1655 E. Terry Voy. to East-India (1777) 14 These Boos and Baas, as they call them, were formerly bought in great plenty, for small quantities of kettle-brass, and iron hoops taken off our empty casks, which were all for this long voyage hoop’d with iron.

1913 M. Bell Old Pewter vii. 12 Harrison, in a ‘Description of England in Shakespeare’s Youth’, when eulogising English pewterers and pewter, says: ‘I have also been informed that it consisteth of a composition which hath 30 lbs. of kettle-brass to 1000 lbs. of tin, whereunto they add 3 or 4 lbs. of tin-gloss (in modern parlance, bismuth)’.



pottle 



Used several times in the Essex Wills as a premodifier with the names of kitchen containers (kettle, skillet). The OED has a section of compounds that covers this use ‘with the sense “having the capacity of one pottle”’, i.e. (sense 1b) half a gallon or 2.3 litres; but OED does not have these compounds:

1558 (VIII. 111) pottle skillet

1575 (IX. 5), 1584 (V. 5), 1553? (II. 143) pottle kettle


stample


There are three examples of stample in the Essex Wills:


1563 (I. 221) 1 brazen mortar with the ‘stample’ thereof

1572 (III. 281) a latten mortar with the ‘stampell’

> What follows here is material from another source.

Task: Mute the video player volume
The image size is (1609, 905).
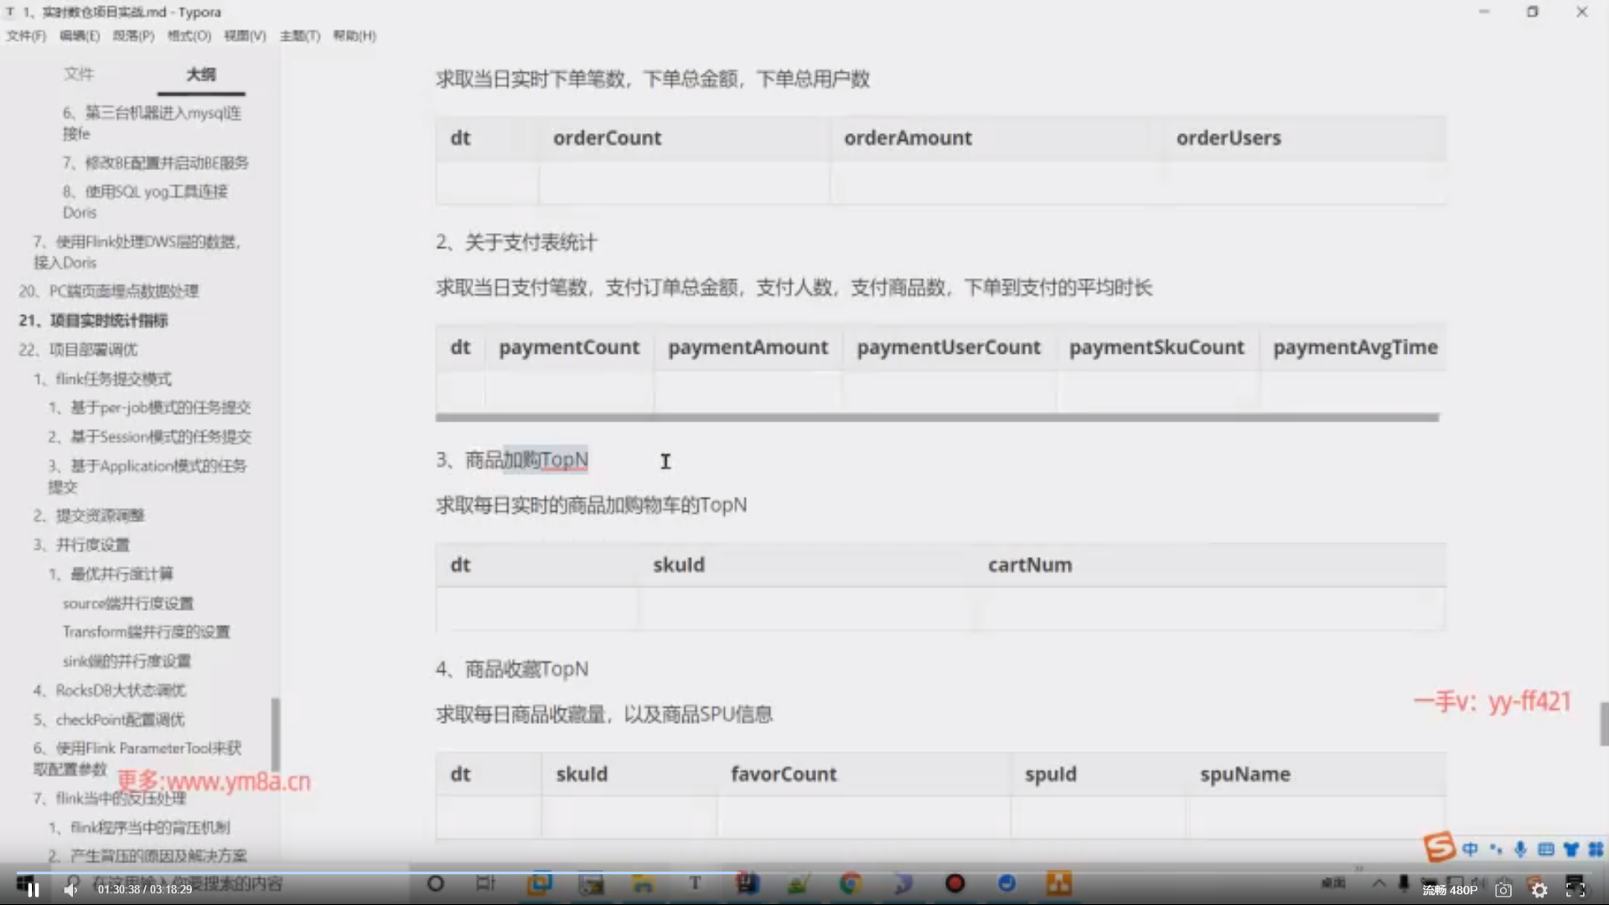Action: [71, 890]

1578 (IV. 191) my spice mortar and the ‘stampell’

Evidently this means ‘pestle’. Equally obviously it must be a derivative of stamp, with the -le ending found in the names of devices.

But there seem to be no other examples of this noun elsewhere. Only a verb stample is traceable, but it has a corresponding sense:


a1500 MS Balliol College 354 f. cvii in S. J. Ogilvie-Thomson The Index of Middle English Prose. Handlist VIII: Manuscripts containing Middle English Prose in Oxford College Libraries (1991) 10/2 Take a quantitie of vineger as mvche of the iuse of rue a quantitie of grenes and a quantytie of sowre bucade stample them well together.

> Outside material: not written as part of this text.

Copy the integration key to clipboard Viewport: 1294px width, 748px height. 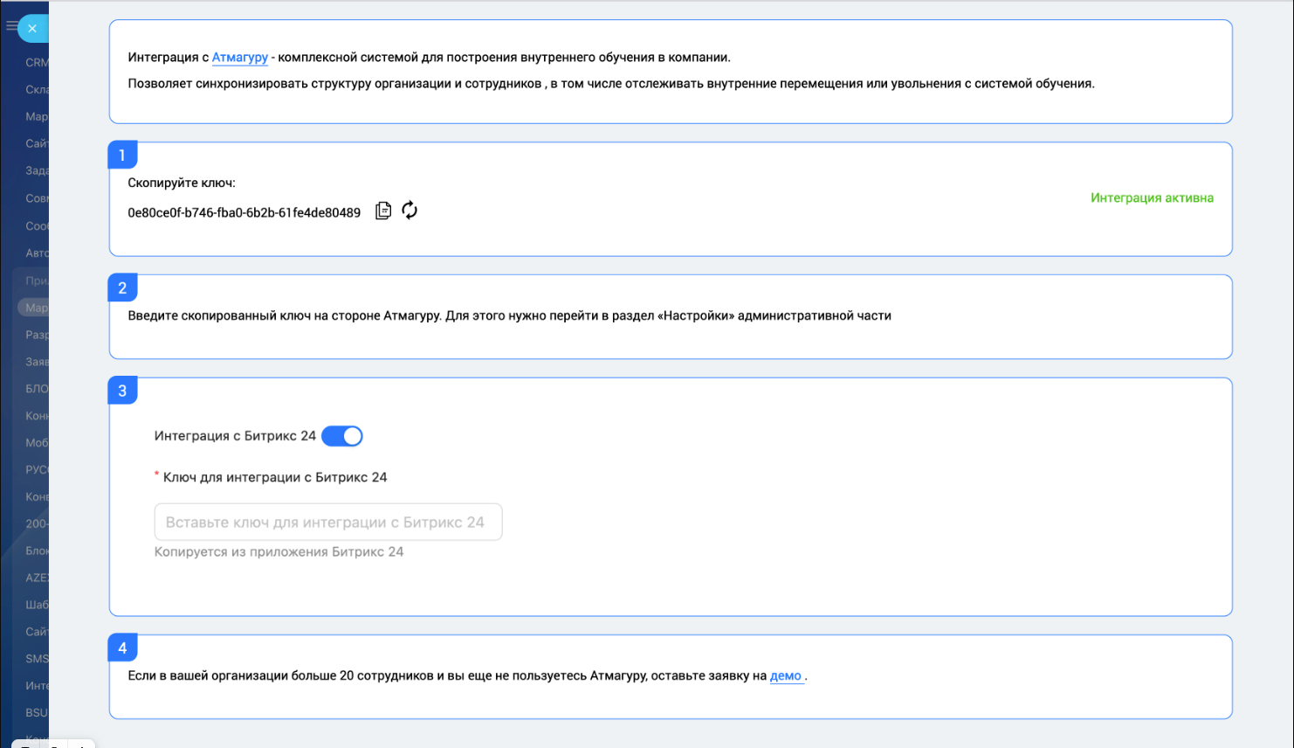pos(383,211)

1597 W. Langham Garden of Health [STC 15195] Stample it and apply it warme.

1599 R. Perceval Dict. Spanish & Eng. [STC 19620] Machucàr, to stample with pestle.

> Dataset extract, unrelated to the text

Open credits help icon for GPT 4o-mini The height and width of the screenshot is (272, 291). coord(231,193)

1630 T. Bonham The Chyrugians Closet [STC 3279] Boyle them in the broath of flesh, then stample and straine them... Boyle the hearbes in aq: q.s. vnto tendernesse, then stample them.

1896 W. W. Skeat Nine Specimens of Eng. Dialects Vol. 32 40 ’A striv’th vor stample ’e abroad. [Glossed as ‘tread upon’.]

tinker’s kettle


Perhaps this is a variety of kettle obtainable from a tinker (as opposed to a blacksmith, say?). Judging by the last example below, it was a superior kind. These are some of the examples in the Essex Wills:



1569 (II. 89)  a latten chafing dish, a tinker’s kettle

1575 (IV. 39) a brass kettle called a tinker’s kettle

1588 (XI. 203)  the greatest kettle, a tinker’s kettle, a smaller kettle

1588 (XI. 203) an old tinker’s kettle of a pottle

1592 (XI. 42)  a great kettle, a tinker’s kettle, a posnet

1596 (XI. 53) tinker’s posnet

1600 (XII. 94) my best kettle called the tinker’s kettle


There is a discussion of its meaning in F. G. Emmison Elizabethan Life: Morals and the Church Courts (1976), page 27, which says that a clause in a will ‘“The tinker’s kettle commonly used to wash vessels in” tells of other uses’. It shows that this must have been a reasonable large open vessel. Similarly the expression is defined in Southampton Records Series (1992) 35, page 477 as ‘a pot or cauldron’.

It is possible to find various proverbial and allusive uses of the expression, e.g. ‘to sound worse than a tinker’s kettle’ or ‘the coin may mend a tinker’s kettle’; but these seem to depend on a literal meaning ‘a kettle owned or used by a tinker’ and not to indicate a particular kind of kettle.